Vignette 1: The first test for Mike and Saul
5.6.4.2. Exams
Predictably the exam period was a time of great stress as students tried to catch up on the reading they had not thus far managed and to predict what exams in New Zealand would be like.
5.6.4.2.1.
Preparation
Generally course materials, practice exercises and in-class reviews had given guidance, but for some courses these had not been provided, or not in a form that was fully available to these students. For example, they could experience course content as overwhelming and amorphous:
The tutor give some main point, but I remember is the J201, the main point including whole book. Nearly whole book, ooh! (Sky 3)
In-class revision could be at a speed which left the L2 speakers floundering, especially in the absence of previous exam papers:
She give maybe five example in the course, but that’s just too quick. I just read the topic and the people’s answer and she go to the other one, so I didn’t know what happen. (May 3)
This teacher was the same one who had turned down Saul’s request for preview samples of the first test. When he appealed for further guidance on the exam she advised that he should “just keep to copy, copy again, again, again, you know, just to let all the knowledge to stuck to your brain,” which he was unconvinced by: “if you didn’t understand the concept, maybe you can match the wrong example” in the multiple choice exam. He remained deeply puzzled by an apparent unwillingness to elucidate the mystery around this exam and support students towards success:
I don’t understand. I think not only the student want to pass the test and the final. The lecturers also want to pass, and they didn’t feel that is quite good if they fail two thirds. (3)
Inevitably, students developed their own strategies for making the task manageable including being selective in what they revised thoroughly, as all students might (see Appendix 11). The strategies that were most significant to their L2 speaker status were questions around which language to use, which will be discussed in the next chapter, and choices about memorising.
As Saul’s doubt above exemplifies, the students rejected rote memorisation as a general strategy, and made a strong association between memorising and understanding, though only in the first sense that Marton et al (1996) describe, understanding as an aid to retention. May had said in her first interview, “if I understand what they talking about I will remember that. If I just try to remember that and don’t try to understand, I will forgot it” (1). The prospect of writing L2 essays under exam conditions caused Connor, among others, to revise this stance a little, demonstrating the effect of task on choice of learning approach (Biggs, 1996):
I think the try to understand way is the best way, but sometimes I just memorise just for the exam … For the overseas student maybe we should spend more time for write down some essay, essay for the exam, I mean write down some essay just like the real exam and read it again, write it again, and do a lot of times for remember it, and in the exam just write. (3)

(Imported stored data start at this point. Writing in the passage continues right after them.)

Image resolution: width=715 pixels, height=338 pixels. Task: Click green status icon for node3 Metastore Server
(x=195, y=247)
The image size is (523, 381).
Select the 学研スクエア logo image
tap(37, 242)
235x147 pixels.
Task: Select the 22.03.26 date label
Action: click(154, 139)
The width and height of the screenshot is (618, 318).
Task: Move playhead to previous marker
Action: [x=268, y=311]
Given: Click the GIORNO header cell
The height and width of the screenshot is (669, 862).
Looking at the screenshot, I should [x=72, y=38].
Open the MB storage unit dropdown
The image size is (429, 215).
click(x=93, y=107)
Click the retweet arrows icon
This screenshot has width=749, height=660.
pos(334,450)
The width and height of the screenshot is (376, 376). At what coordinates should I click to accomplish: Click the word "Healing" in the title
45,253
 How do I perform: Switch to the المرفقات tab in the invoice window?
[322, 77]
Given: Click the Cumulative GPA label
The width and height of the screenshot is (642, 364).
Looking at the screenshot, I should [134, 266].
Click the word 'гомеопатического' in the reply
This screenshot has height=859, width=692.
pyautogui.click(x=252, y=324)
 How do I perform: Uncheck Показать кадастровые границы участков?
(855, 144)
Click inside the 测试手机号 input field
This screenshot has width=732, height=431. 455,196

Most of the students, though, restricted their use of memorising to theories and definitions, and otherwise sought to remember ideas rather than “sentences”:
I’m not remember all the sentence what they talking about. I just try to understand the sentence and at the exam I just use my mind to make the sentence. (May 3)
Then some of the concept is just like terminologies that people use in business field I guess I have to remember it like, some of the things that you can say it in your own words, because it’s just pretty much like commonsense, common knowledge, but some of the knowledge is not, you got to remember the concept, what exact, which person said this. (Gemma 3)
Mike erred in the other direction, relying, at the cost of a failed course, on reading with understanding as adequate trigger for his memory (see 6.2.2.5).
5.6.4.2.2.
Sitting the exams
Exams are inherently stressful for all students, of course, but there were certainly added challenges posed by working in L2, especially for those like Connor whose English proficiency was well below the norm. It was hard to muster the ideas in L2 and write in a coherent fashion, which led one of the students to recommend what seemed like a wise strategy: “Just kept it simple. Don’t use the long sentence. Sometimes confuse the marker and confuse yourself” (JN). However, others felt that not being able to add value to your answers in some way would also be disadvantageous. Being able to write in a way that met “the university standard” was one of the reasons that Gemma gave for memorising definitions. Connor was frustrated at being unable to call upon shared knowledge with his teachers to elaborate his answers, and once again clearly perceived reproduction as a less than optimum, if unavoidable, strategy:
Some Kiwi student can make the example in the New Zealand economic but we don’t know too much about that so it’s very hard for us so we just make the example in some case on the textbooks. But I think if I do that way the teacher, the mark is not very good. Your teacher likes you have your own idea, and you can make example in real life. That’s the different. (3)
Throughout the study, written exams seemed to disadvantage these students seriously.